Questions fréquentes

Qui a gagné la 15e étape de la Vuelta 2026 ?

Wout van Aert (Visma-Lease a Bike), dimanche 6 septembre à Cordoue, au sprint d'un groupe de cinq devant Alessandro Romele et Thibau Nys. C'est sa deuxième victoire sur cette Vuelta après Loja vendredi, et sa cinquième sur le Tour d'Espagne, la deuxième à Cordoue après 2024.

Pourquoi la 15e étape a-t-elle été raccourcie ?

L'organisation a activé le protocole conditions météorologiques extrêmes samedi soir, à la demande des coureurs selon le directeur de course Javier Guillén, avec plus de 40 °C annoncés. L'étape a été réduite de 189,7 à 110,2 km et le départ décalé à 14h50. D'après Cyclingnews, c'est la première fois qu'une étape de la Vuelta est raccourcie pour cette raison dans l'histoire moderne de l'épreuve. Il faisait 44 °C à Cordoue à l'arrivée.
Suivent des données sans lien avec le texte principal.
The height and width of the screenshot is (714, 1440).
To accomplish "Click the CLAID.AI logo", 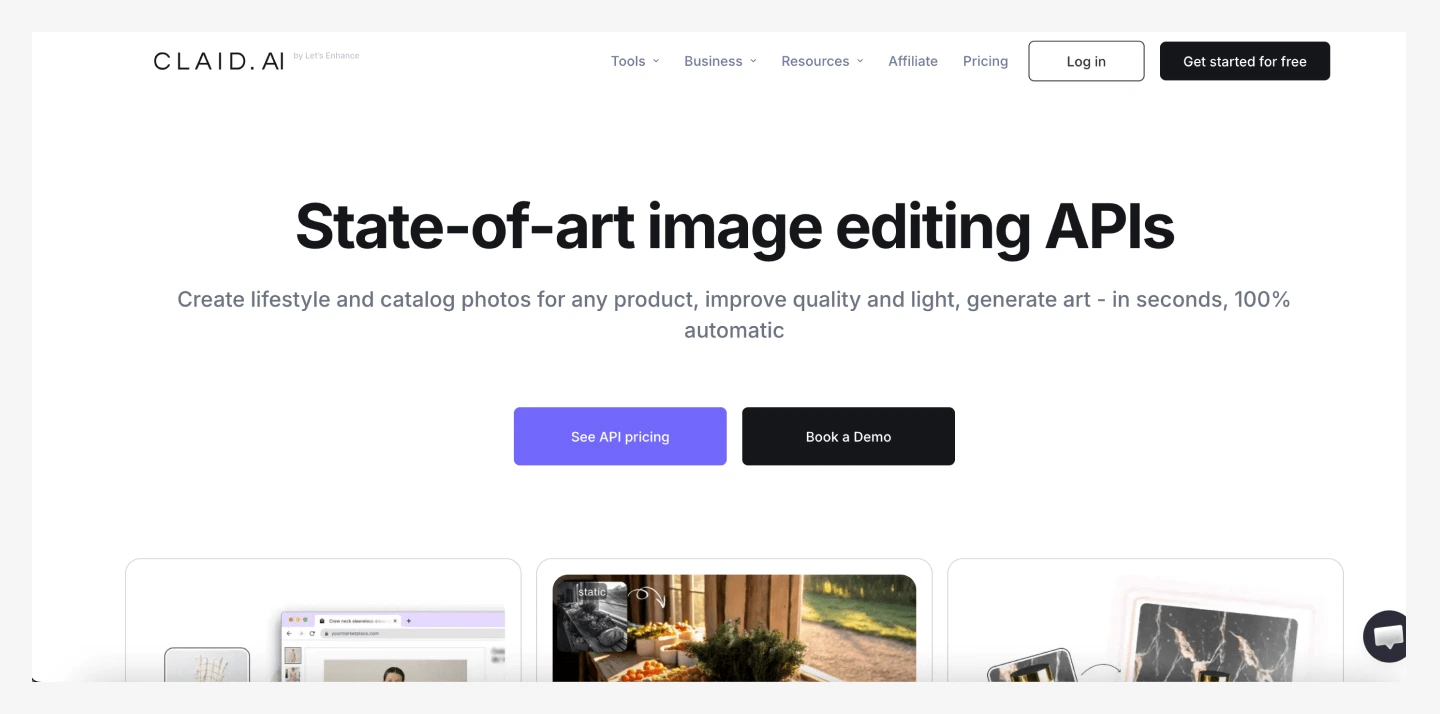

Quel est le classement général avant la troisième semaine ?

Enric Mas (Movistar) mène avec 2'06'' d'avance sur Felix Gall, 2'10'' sur Primož Roglič, 4'24'' sur Richard Carapaz et 5'44'' sur Oscar Onley. Aucun écart n'a bougé lors de la 15e étape, tous les favoris ayant terminé ensemble à 2'44'' du vainqueur.

Quand la Vuelta reprend-elle et quelles sont les étapes décisives ?
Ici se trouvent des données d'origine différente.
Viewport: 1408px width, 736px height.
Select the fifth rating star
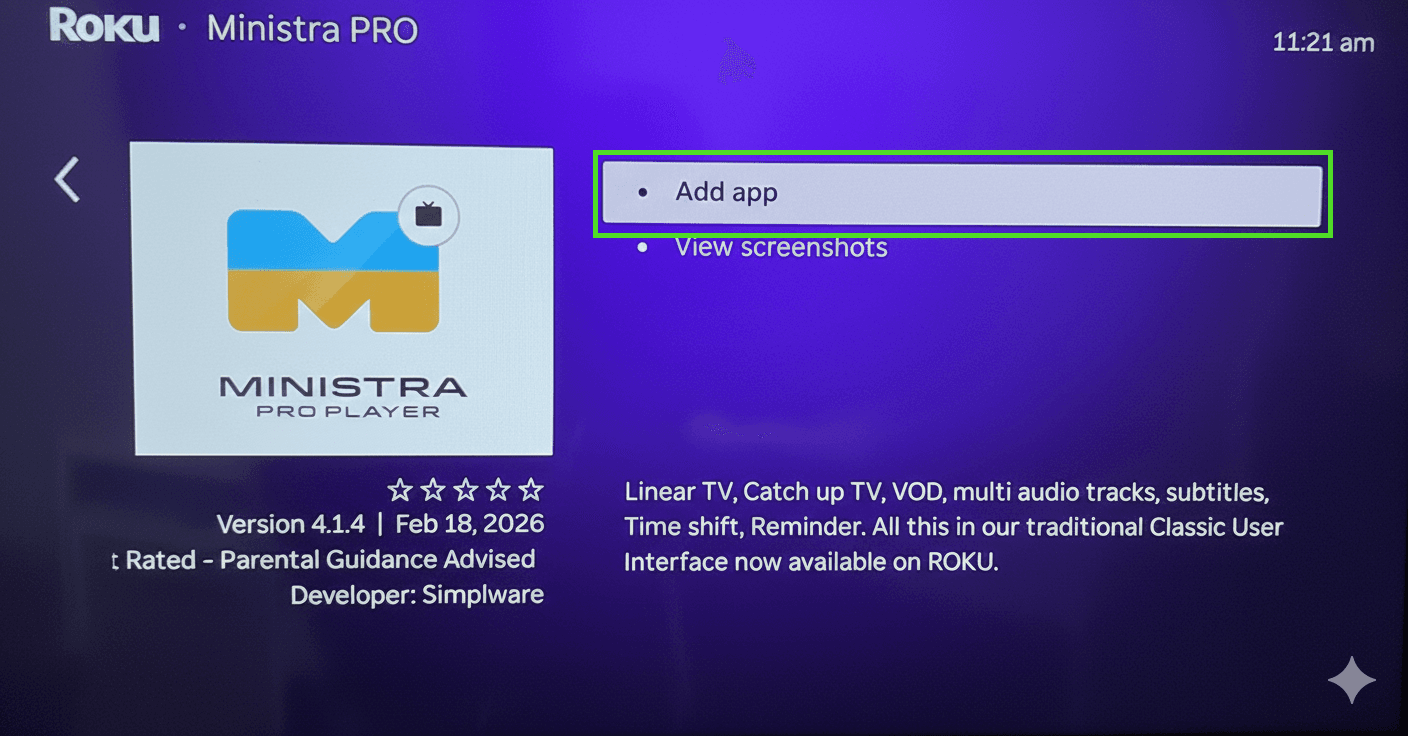(532, 490)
Lundi 7 septembre est jour de repos. La course reprend mardi 8 septembre entre Cortegana et La Rábida (181,1 km). Les deux journées décisives sont le contre-la-montre de 32,1 km entre El Puerto de Santa María et Jerez jeudi 10 septembre, et l'étape de montagne du samedi 12 septembre vers le Collado del Alguacil (8,3 km à 9,8 % après plus de 5 000 m de dénivelé). L'arrivée finale est jugée à Grenade dimanche 13 septembre.

Y a-t-il eu des abandons lors de la 15e étape ?

Non. Les 150 partants de Palma del Río ont été classés à Cordoue, malgré la chaleur. Le peloton reste donc à 150 coureurs avant la dernière semaine.

Faut-il rouler le jour de repos pendant un séjour vélo ?

Oui, mais très peu : 45 minutes à une heure sur le plat, à une intensité où l'on parle sans effort, ou une marche de trente minutes. L'essentiel de la journée doit être consacré au sommeil, à trois vrais repas riches en glucides et à la réhydratation. Une sortie de deux heures avec un col n'est pas une journée de repos.

Comment savoir si l'on est encore déshydraté après plusieurs jours de chaleur ?

Pesez-vous chaque matin : une perte de plus de 2 % d'un jour à l'autre, des urines foncées ou une fréquence cardiaque de repos nettement plus haute que d'habitude indiquent que la réhydratation n'est pas terminée. Ajoutez du sel ou des électrolytes à vos boissons et reportez toute intensité.